> _PROBLEMS AND TASKS_
A. From the post about online banking security, output the passage starting at "Thus, it’s with" and ending at "paper and pencil.".
B. Using the post about online banking security, answer the following:
(i) What did the company where the writer had a first job become?
(ii) Which colleague drew the writer into the world of security paranoia?
(iii) In what country was the writer on vacation when the ING staff said a new password had to be mailed?
C. List every kind of account the post about online banking security names as ones whose passwords the writer eventually told their wife.

> _SUPPLIED TEXT_
Before we get to that, allow me to pad a brief idea with some lard:
Whatever Happened to a Good Old Username and Password?
My first job was working on online banking, at what became and then was FundsXpress (check out all the fun we used to have there!). I was lucky, in hind-sight to have been force drowned into the world of security paranoia, chiefly due to our colleague Sam Hartman (who’d been self- and then MIT-trained on the topic), and then all of his quick converts to security paranoia, including myself.
I mean, it took me years to be “OK” with telling my wife my passwords for things, like bill pay, credit cards, and even email. Those were passwords for God’s sake! Not even
root knew more than a weird goobly-gooked hash of them, and this lady suddenly wants my plain-text passwords!
Thus, it’s with some “don’t tell me what their intentions are” uppityness that I constantly complain about the ever growing tediousness of online banking security schemes. Why I have to look at a picture of finely crafted beer stein every time or occasionally answer the question “What was the first name of your brother’s best friend’s third grade teachers’ 2nd husband?” to log in to my online banking is absurd to me.
Multiple times a month, I’m locked out of my own account. Now, with my one of my new financial institutions, I have to wait for a piece of US mail to reset my password. WTF, on that? The ‘net’s gone back to paper and pencil.
Sure, I realize all of this sort of keeps up with the low hanging fruit of stupidity when it comes to people stealing my money. But it’s getting more different each year for me to steal my own money, if you know what I mean. While in Spain, on vacation I had some ING folks basically tell me I was screwed because (a.) I couldn’t call them on my cellphone (no Verizon in Spain, bro’!), and, (b.) they had to snail mail me a new password.
What is that all about? Here they are with their crazy security questions and beer steins, and they consider caller ID a security factor? And the US mail? Wow.

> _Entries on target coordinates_
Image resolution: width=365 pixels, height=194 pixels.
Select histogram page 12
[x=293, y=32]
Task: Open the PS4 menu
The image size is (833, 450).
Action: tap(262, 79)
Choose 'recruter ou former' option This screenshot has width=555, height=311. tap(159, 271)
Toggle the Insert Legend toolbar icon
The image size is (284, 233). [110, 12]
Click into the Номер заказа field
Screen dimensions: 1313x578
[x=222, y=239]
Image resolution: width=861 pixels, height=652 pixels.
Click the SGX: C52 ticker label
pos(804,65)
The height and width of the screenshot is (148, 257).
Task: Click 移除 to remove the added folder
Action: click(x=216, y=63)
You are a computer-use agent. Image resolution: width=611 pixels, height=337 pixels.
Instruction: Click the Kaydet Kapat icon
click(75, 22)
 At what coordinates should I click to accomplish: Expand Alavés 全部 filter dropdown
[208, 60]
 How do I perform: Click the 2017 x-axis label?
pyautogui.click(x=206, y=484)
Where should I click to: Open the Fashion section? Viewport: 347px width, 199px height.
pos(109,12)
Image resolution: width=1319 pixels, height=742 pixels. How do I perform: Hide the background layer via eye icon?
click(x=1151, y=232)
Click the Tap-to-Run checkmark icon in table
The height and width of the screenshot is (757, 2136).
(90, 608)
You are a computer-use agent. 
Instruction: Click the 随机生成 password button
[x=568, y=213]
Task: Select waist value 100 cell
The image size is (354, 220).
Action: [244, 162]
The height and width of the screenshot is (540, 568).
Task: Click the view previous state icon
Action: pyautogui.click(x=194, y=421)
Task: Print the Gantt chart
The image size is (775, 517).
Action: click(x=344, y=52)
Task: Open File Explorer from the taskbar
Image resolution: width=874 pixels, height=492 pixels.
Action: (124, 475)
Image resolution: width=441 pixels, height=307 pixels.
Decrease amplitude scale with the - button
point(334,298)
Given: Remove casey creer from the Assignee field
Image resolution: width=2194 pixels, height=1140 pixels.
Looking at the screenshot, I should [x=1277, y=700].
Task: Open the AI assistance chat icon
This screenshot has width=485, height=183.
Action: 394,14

> _EXPECTED ANSWERS_
A.
Thus, it’s with some “don’t tell me what their intentions are” uppityness that I constantly complain about the ever growing tediousness of online banking security schemes. Why I have to look at a picture of finely crafted beer stein every time or occasionally answer the question “What was the first name of your brother’s best friend’s third grade teachers’ 2nd husband?” to log in to my online banking is absurd to me.
Multiple times a month, I’m locked out of my own account. Now, with my one of my new financial institutions, I have to wait for a piece of US mail to reset my password. WTF, on that? The ‘net’s gone back to paper and pencil.

B.
(i) FundsXpress
(ii) Sam Hartman
(iii) Spain

C. bill pay, credit cards, email